# Passage shown:
========================================
The detail table 325 represents the detail data 125 to be aggregated. The detail table 325 includes 5 rows of detail data 125 regarding a computer disk management system. The detail table 325 includes columns for an identifier 312, timestamp 314, size in bytes 316, and a primary extent 318.
The identifier 312 may be used to uniquely identify a disk partition in the computer disk management system. The timestamp 314 may indicate a time at which the information stored in each row is current. The size in bytes 316 may indicate the size of a disk partition. The primary extent 318 may indicate the size of the primary extension of the disk partition. Each row in the detail table 325 may indicate a change in the data about the disk partition identified as 1 by the identifier 312.
A historical table 327 represents the historical data 127 that contains the aggregated data. The historical table 327 includes columns for an identifier 322, row type 324, most granular 326, least granular 328, timestamp 330, size average (avg) 332, and primary extent avg 334. The identifier 322 may uniquely identify the data aggregated in the detail table 325. The row type 324 may identify the level of granularity for a particular aggregation. The timestamp 330 may identify a time when the aggregator 128 created the particular row.
The most granular 326 and least granular 328 columns may be flags identifying whether or not the level of granularity represents the highest and lowest levels of granularity in a particular aggregation scheme. The most granular 326 column may be set to true when a rows of a particular level of granularity is created. Then when the row is aggregated into a higher level of granularity, the most granular column may be set to false.
The size avg 332 and primary extent avg 334 may be statistics about the average of size in bytes 316 and primary extent 318 columns in the detail table 325. In an exemplary embodiment of the invention, the historical data 127 may include other statistics about data in the detail data 125. For example, the historical data 127 may include total values, minimum values, maximum values, median values, mode values, and the like.
As shown, the historical table 327 includes two rows for hourly aggregations: 1) for 2:00 a.m. on Jan. 1, 2009, and 2) for 3:00 a.m. on Jan. 1, 2009. Additionally, the historical table 327 includes a row for a daily aggregation for Jan. 1, 2009. In this example, the daily aggregation represents an aggregation of the two hourly rows for Jan. 1, 2009.
In an exemplary embodiment of the invention, when a period for a particular level of granularity does not exist, the previous row's data may be used. In this manner, holes in data may be filled by assuming a similarity in bordering periods of time. For example, using the example of historical table 327, if the daily aggregation for 3:00 a.m. were missing, the daily aggregation for 2:00 a.m. may be used instead.
Moreover, tangible, machine-readable medium 400 may be included in the storage 122 shown in
A region 406 of the tangible, machine-readable medium 400 stores machine-readable instructions that, when executed by the processor 402, receive an aggregation scheme.
A region 408 of the tangible, machine-readable medium 400 stores machine-readable instructions that, when executed by the processor 402, generate numerous first aggregations by aggregating data at a first level of granularity.
A region 410 of the tangible, machine-readable medium 400 stores machine-readable instructions that, when executed by the processor 402, generate a second aggregation by aggregating the first aggregations at a second level of granularity based on the aggregation scheme.
========================================
# Data entries:
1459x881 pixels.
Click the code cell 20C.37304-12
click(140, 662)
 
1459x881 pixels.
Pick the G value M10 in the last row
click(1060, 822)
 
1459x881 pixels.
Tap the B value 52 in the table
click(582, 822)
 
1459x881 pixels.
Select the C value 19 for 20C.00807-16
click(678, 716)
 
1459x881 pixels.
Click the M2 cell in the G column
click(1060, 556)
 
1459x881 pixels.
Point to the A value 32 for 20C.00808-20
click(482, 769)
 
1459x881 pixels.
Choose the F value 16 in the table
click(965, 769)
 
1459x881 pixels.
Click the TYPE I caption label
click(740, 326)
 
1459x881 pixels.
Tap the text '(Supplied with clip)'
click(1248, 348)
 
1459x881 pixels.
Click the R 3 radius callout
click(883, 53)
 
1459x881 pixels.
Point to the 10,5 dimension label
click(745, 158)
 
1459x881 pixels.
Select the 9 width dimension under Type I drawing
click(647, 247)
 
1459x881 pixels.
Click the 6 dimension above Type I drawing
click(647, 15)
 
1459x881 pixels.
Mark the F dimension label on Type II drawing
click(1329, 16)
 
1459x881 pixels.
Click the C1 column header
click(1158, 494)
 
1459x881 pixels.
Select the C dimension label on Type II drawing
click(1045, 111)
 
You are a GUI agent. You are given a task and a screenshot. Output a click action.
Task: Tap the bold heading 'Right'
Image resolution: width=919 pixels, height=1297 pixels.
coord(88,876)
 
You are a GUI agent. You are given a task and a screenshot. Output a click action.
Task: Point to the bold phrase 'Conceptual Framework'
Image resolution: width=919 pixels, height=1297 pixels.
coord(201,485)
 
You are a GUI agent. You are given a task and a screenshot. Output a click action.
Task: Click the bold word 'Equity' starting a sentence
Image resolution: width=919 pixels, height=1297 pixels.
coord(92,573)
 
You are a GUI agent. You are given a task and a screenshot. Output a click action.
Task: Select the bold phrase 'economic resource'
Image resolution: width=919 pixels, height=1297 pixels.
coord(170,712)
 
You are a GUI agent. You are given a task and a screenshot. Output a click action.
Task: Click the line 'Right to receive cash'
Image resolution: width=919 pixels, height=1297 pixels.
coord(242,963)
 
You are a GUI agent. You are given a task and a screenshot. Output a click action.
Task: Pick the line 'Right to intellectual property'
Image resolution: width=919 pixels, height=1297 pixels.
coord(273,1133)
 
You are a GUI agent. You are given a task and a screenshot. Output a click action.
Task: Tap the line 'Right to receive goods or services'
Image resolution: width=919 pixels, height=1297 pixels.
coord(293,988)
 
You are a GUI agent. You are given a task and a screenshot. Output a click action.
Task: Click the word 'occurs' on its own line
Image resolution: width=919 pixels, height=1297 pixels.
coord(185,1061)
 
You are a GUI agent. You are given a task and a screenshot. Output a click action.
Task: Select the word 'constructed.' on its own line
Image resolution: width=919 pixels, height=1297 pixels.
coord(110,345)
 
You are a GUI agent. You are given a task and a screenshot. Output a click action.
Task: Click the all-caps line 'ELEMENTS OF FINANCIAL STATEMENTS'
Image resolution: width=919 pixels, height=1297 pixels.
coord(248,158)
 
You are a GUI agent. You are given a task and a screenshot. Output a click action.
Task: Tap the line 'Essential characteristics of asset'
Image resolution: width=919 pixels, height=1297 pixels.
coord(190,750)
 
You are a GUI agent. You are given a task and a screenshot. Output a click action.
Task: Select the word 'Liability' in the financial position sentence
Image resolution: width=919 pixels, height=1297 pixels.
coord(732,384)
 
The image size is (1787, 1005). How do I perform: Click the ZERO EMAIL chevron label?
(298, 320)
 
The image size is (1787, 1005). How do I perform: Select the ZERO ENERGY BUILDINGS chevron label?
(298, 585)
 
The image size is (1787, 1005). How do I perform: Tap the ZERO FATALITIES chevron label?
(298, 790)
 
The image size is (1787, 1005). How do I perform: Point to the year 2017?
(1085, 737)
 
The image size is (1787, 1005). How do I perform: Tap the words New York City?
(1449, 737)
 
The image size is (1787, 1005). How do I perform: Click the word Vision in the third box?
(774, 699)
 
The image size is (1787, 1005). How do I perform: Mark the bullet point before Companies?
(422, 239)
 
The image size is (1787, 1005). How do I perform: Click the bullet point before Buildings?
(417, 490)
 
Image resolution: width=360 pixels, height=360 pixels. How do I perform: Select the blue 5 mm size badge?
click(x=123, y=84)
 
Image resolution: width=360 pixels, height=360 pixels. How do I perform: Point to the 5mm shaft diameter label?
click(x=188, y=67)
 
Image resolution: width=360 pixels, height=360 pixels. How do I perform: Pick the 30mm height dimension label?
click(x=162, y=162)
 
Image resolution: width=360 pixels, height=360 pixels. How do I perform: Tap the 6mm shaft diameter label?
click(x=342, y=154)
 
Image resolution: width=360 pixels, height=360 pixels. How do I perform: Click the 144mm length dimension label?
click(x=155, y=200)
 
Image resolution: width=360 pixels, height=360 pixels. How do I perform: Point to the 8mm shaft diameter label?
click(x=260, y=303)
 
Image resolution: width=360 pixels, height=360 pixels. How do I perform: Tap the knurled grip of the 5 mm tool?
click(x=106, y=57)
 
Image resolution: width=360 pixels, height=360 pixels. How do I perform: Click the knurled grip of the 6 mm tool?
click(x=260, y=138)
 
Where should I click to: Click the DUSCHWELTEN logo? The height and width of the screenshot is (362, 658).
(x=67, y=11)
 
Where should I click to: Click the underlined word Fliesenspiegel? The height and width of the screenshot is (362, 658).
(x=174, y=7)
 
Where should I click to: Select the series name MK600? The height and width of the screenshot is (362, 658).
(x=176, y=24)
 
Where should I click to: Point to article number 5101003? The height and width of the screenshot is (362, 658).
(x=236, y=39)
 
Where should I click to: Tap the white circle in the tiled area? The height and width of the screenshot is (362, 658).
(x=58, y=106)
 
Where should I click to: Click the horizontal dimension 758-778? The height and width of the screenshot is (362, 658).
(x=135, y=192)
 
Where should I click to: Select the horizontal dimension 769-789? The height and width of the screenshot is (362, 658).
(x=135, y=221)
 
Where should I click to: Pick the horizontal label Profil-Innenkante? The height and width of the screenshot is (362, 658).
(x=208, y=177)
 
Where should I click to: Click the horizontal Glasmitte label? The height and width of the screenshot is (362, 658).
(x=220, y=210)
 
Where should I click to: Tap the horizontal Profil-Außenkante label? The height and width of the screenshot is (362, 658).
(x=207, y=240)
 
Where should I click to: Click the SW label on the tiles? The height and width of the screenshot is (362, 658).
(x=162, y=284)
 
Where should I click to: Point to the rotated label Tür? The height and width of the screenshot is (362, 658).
========================================
# What is asked:
1. Answer these about the data aggregation passage above:
(a) How many rows of detail data does the detail table hold?
(b) For which two times does the historical table include hourly aggregations?
(c) What do the instructions in region 408 generate when run by the processor?
2. Write what follows the final sentence of the data aggregation passage above, carrying it on from there.

# Results by task:
1.
(a) 5 rows.
(b) 2:00 a.m. and 3:00 a.m. on Jan. 1, 2009.
(c) Numerous first aggregations, made by aggregating data at a first level of granularity.

2.
Claims
1. A computer-implemented method of aggregating detail data, comprising:
- receiving an aggregation scheme;
- generating numerous first aggregations by aggregating data at a first level of granularity, wherein the data is associated with a time and stored in a first table, and wherein generating the numerous first aggregations is based on the time and the aggregation scheme; and
- generating a second aggregation by aggregating the first aggregations at a second level of granularity based on the aggregation scheme, wherein the second level of granularity comprises the first level of granularity.
2. The method recited in claim 1, comprising:
- storing the first aggregations in a second table, thereby generating numerous first rows; and
- storing the second aggregation in the second table, thereby generating a second row.
3. The method recited in claim 2, wherein the first rows specify the first level of granularity, and the second row specifies the second level of granularity.
4. The method recited in claim 2, wherein the first rows comprise an indicator that the first level of granularity is a lowest level of granularity; and the second row comprises an indicator that the second level of granularity is a highest level of granularity.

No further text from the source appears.